Research at the University of Nebraska–Lincoln

loading the 2013-2014 Report

Research at the University of Nebraska–Lincoln

2013-2014 Report

Slowing Traffic Increases Protection

Preventing terrorists from entering U.S. military installations begins before they reach the gates. At bases worldwide, the military uses road design and traffic control devices to slow threatening vehicles and give security personnel time to protect the base.

UNL researchers at the Nebraska Transportation Center are helping the U.S. Department of Defense improve this defensive strategy by better understanding the delays that various devices and roadway designs provide. The project is part of the University of Nebraska’s National Strategic Research Institute and its Department of Defense-sponsored University Affiliated Research Center, one of 14 such centers nationwide.
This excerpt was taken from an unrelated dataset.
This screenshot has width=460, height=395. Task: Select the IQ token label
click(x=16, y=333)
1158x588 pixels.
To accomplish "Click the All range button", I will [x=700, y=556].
“The military wants their base access control points designed so that anyone with bad intentions can be stopped without jeopardizing the safety of military personnel or the public,” said project leader Laurence Rilett, Keith W. Klaasmeyer Chair in Engineering and Nebraska Transportation Center director.
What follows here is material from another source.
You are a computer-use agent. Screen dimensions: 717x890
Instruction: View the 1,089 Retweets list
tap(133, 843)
“The team is excited to conduct research that will have a positive impact on the safety of our military personnel.”

Security engineers use roadway design, obstacles and detection technology to slow traffic and increase warning time. Better understanding the effects of roadway curves, curbs, barriers and speed humps helps engineers design entry points that more effectively prevent unauthorized access.
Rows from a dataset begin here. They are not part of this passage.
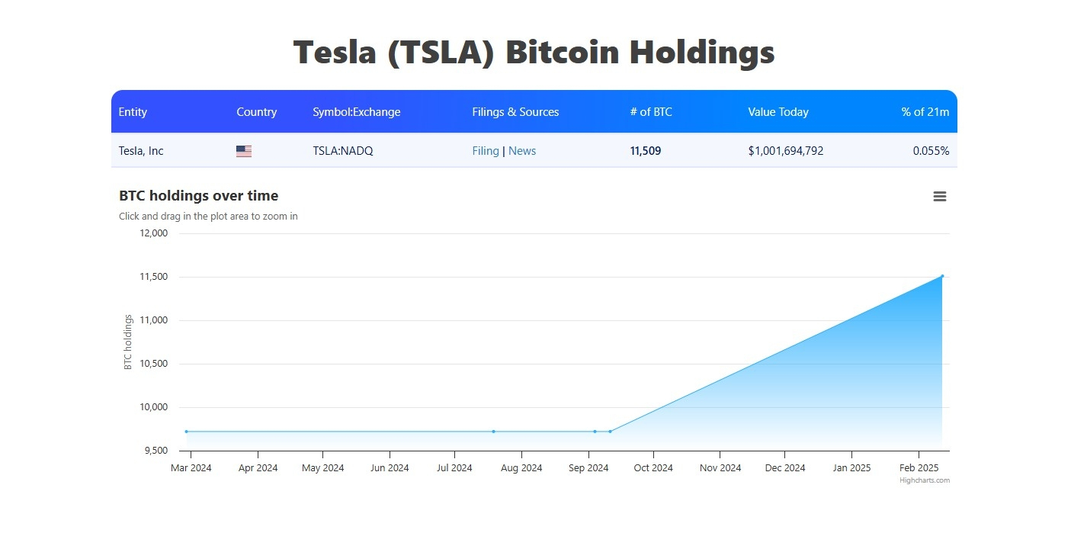Open the Tesla News link
The image size is (1071, 533).
click(x=522, y=151)
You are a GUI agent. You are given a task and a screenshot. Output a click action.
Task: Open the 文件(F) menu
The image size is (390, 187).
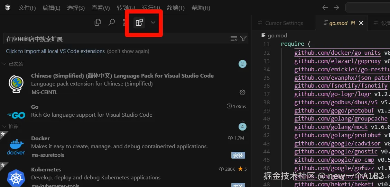[27, 8]
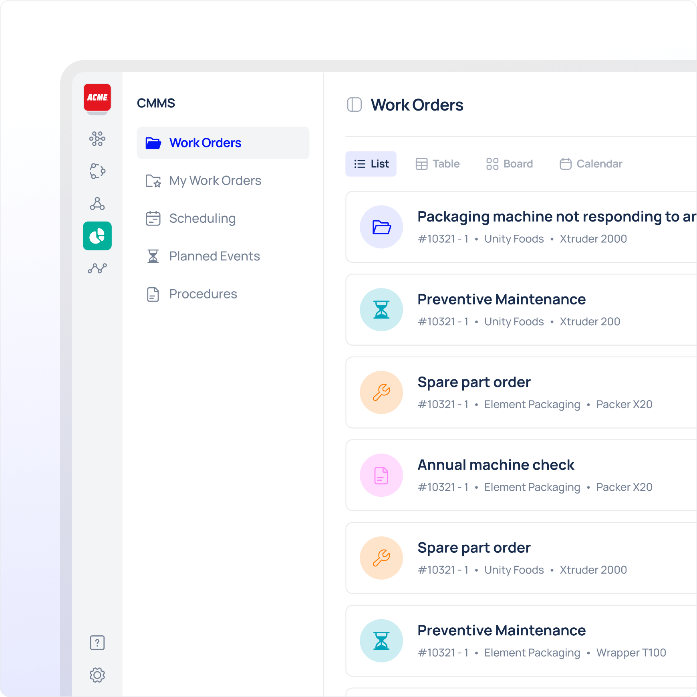
Task: Toggle the sidebar panel collapse icon
Action: (x=354, y=105)
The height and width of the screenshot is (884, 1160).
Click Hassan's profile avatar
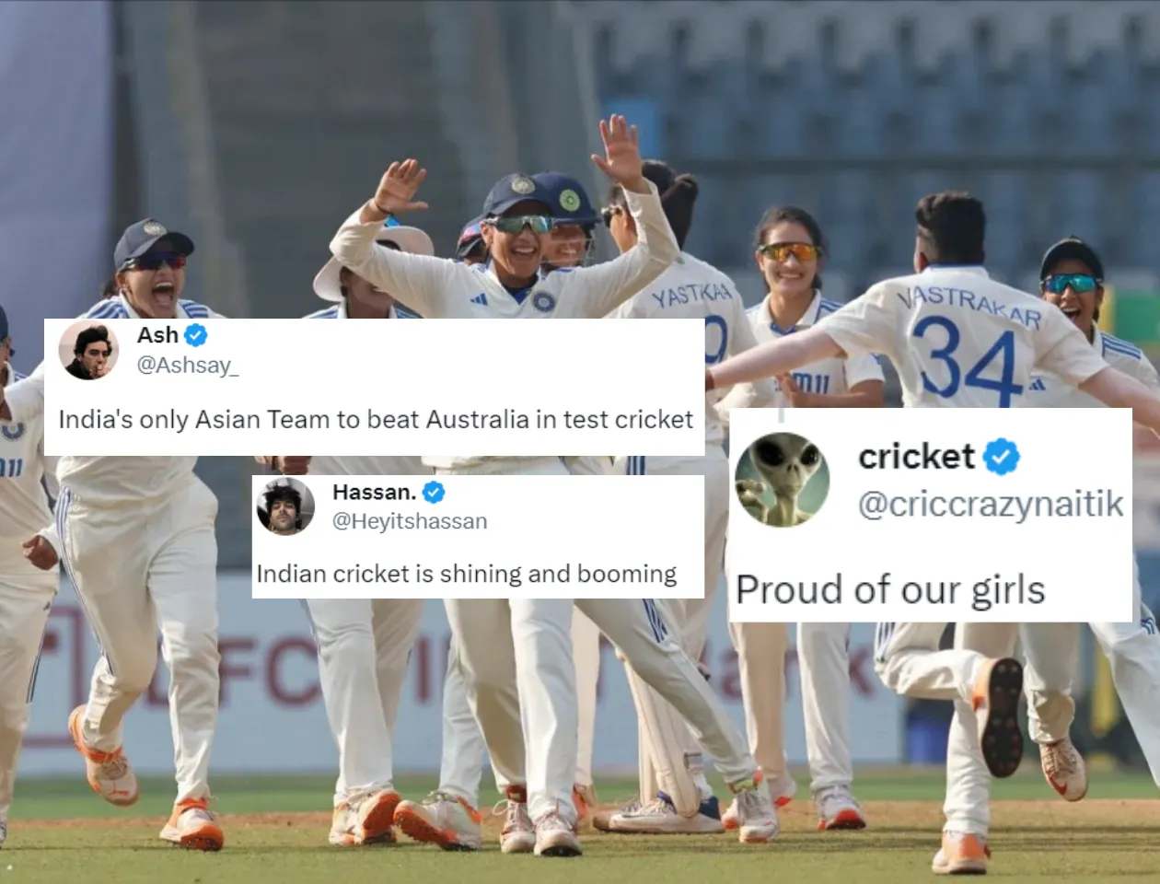click(x=285, y=506)
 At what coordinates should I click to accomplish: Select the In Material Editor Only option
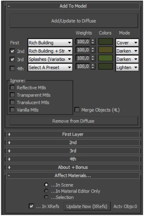(46, 191)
UNL’s research team is providing detailed information about the delays produced by traffic control devices including speed humps and curbs. They have developed sophisticated computer simulations based on tests of vehicles interacting with these devices.

This information will help the research sponsors – the Air Force Civil Engineering Center and the Military Surface Deployment and Distribution Command – improve the design of base entry control facilities.

“These designs are used on thousands of entry points at our military bases in the U.S. and around the world,” Rilett said. “The team is excited to conduct research that will have a positive impact on the safety of our military personnel.”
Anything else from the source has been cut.